Chopo cabecero y río Guadalaviar
Las explosiones demográficas en Teruel supusieron la completa deforestación de una amplia vastedad del territorio para la obtención de madera y pastos. Donde había agua, en las breves vegas y en las ramblas caudalosas, se plantaron estaquillas de chopos negros, árboles de crecimiento rápido que pudieran proveer de la fusta que arrasar con carrascas, rebollos y sabinas había hecho imposible obtener. Ya desde el neolítico se conocía la virtud de los árboles de ribera principalmente, álamos y sargas, de crecer chitos al perder una rama o parte de la corteza. Así, cuando la estaquilla había alcanzado unos dos metros de altura y los brotes iban a quedar fuera del alcance del diente del ganado, al chopo se le descabezaba y éste brotaba nuevas ramillas ascape. Al año siguiente, los chitos idóneos eran respetados y el resto, los que no valían, eran cortados y sus hojas servían de alimento para el bestiamen. Los supervivientes crecerían en longitud a lo largo de los quince, puede que veinticinco años siguientes, rectos e infinitos lo mismo que si buscaran, de algún modo imperceptible, escapar a la sentencia implacable del hacha del escamondador. A su momento, el ejemplar volvería a ser descabezado por completo. Las ramas mejores servirían para las techumbres de parideras y viviendas. Las que se hubieran torcido demasiado, para madera. En su preocupación por sanar las heridas del hacha, el árbol invadía de savia la parte en la que se provocaba el descabezado, la toza, y de ahí que ésta engrosara sobremanera y el apelativo de chopos cabeceros, pues en verdad parecen ordenar una cabeza inmediatamente contigua a las grandes ramas, a las vigas.

Escamonda de un chopo cabecero en Cuencabuena
Las vigas de hormigón dieron al traste con toda la economía que giraba en torno de estos árboles. Igualmente, con otros muchos usos y servicios que éstos proveían: bajo su sombra se apacentaba el ganado en las horas cálidas del estío, de sus hojas se obtenía alimento para las primeras semanas del otoño y sus raíces servían para reducir la erosión de ríos y ramblas sobre las tierras de labor.
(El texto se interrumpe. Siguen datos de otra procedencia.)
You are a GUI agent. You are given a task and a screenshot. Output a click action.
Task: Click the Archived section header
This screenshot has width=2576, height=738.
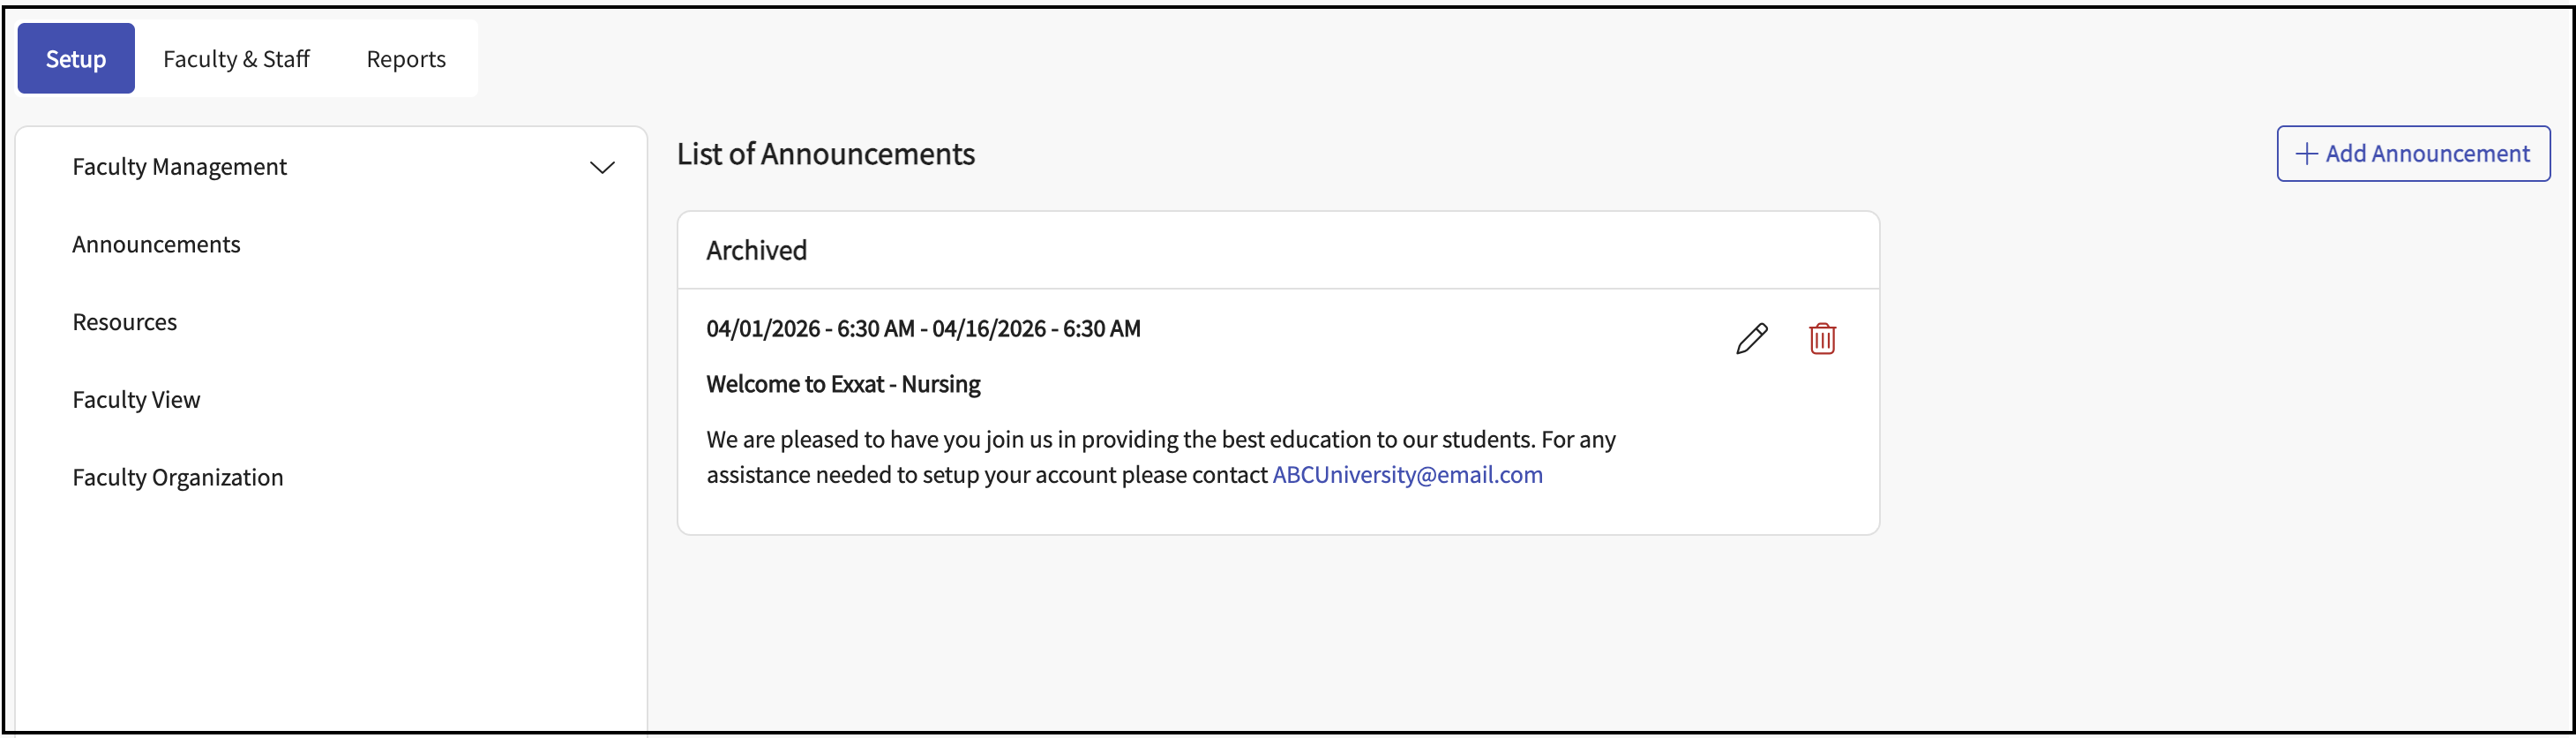click(756, 250)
Muchos de esos servicios todavía son provistos, en sus abundantes oquedades amadrigan ginetas y garduñas y de su pródiga madera muerta se alimentan insectos xilófagos de imponente factura. La población turolense de ciervo volante compite con las poblaciones sicilianas de este enorme coleóptero por ser los ciervos volantes europeos más al sur de todo el continente. Y ellos están porque los trasmochos están, en caso contrario, no estarían. Tal vez, yo tampoco.
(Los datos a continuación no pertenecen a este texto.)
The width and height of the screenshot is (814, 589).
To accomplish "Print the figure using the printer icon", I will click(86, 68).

Dehesa de chopos cabeceros en Aliaga
La modernidad no combinó lo mejor de las sociedades tradicionales con lo nuevo, arrasó con todo. Los chopos cabeceros no fueron arrancados, pero no había ya razón económica alguna para practicarse la escamonda cuando tocase. El grave problema que estos cambios de uso acarrea es que, si bien el manejo de estos árboles es positivo pues incrementa su longevidad, de no llevarse a cabo el árbol pierde vigor y por el peso que soporta, las enormes vigas acaban desgajándolo. Y a estas alturas, sin los chopos cabeceros, están en peligro los magníficos paisajes del sur de Teruel, de las cuencas del Jiloca, del Guadalope o del Alfambra y toda la fauna que depende de éstas dehesas. Pero como con casi todo lo que sucede en Teruel, mientras sus gentes no reblan, no se ha dicho la última palabra. Y los chopos cabeceros, en estos momentos, pueden mirar con la toza bien alta al futuro. Cuentan con buenísimos aliados entre los descendientes de quienes los plantaron, cuidaron y escamondaron durante siglos.
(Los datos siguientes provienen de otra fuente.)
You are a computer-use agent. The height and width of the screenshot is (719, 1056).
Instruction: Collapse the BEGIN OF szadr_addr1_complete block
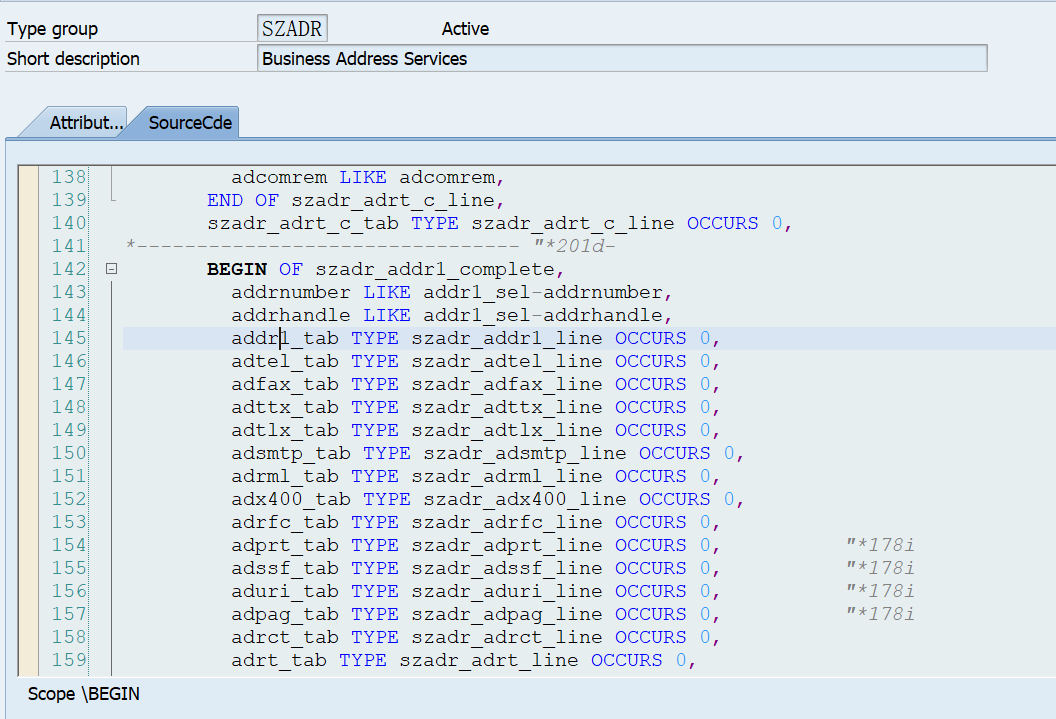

Imbuido de una plenitud extraña, marcho cara Calomarde. Si bien, me da que no será ésta la única parada etnológica del día. Las salinas de Royuela, eso sí con sutileza, me convocan. Empieza a golpear el sol con toda su crudeza. No mentía el parte meteorológico con lo de la ola de calor. Y las salinas, me temo no las ponían a la sombra.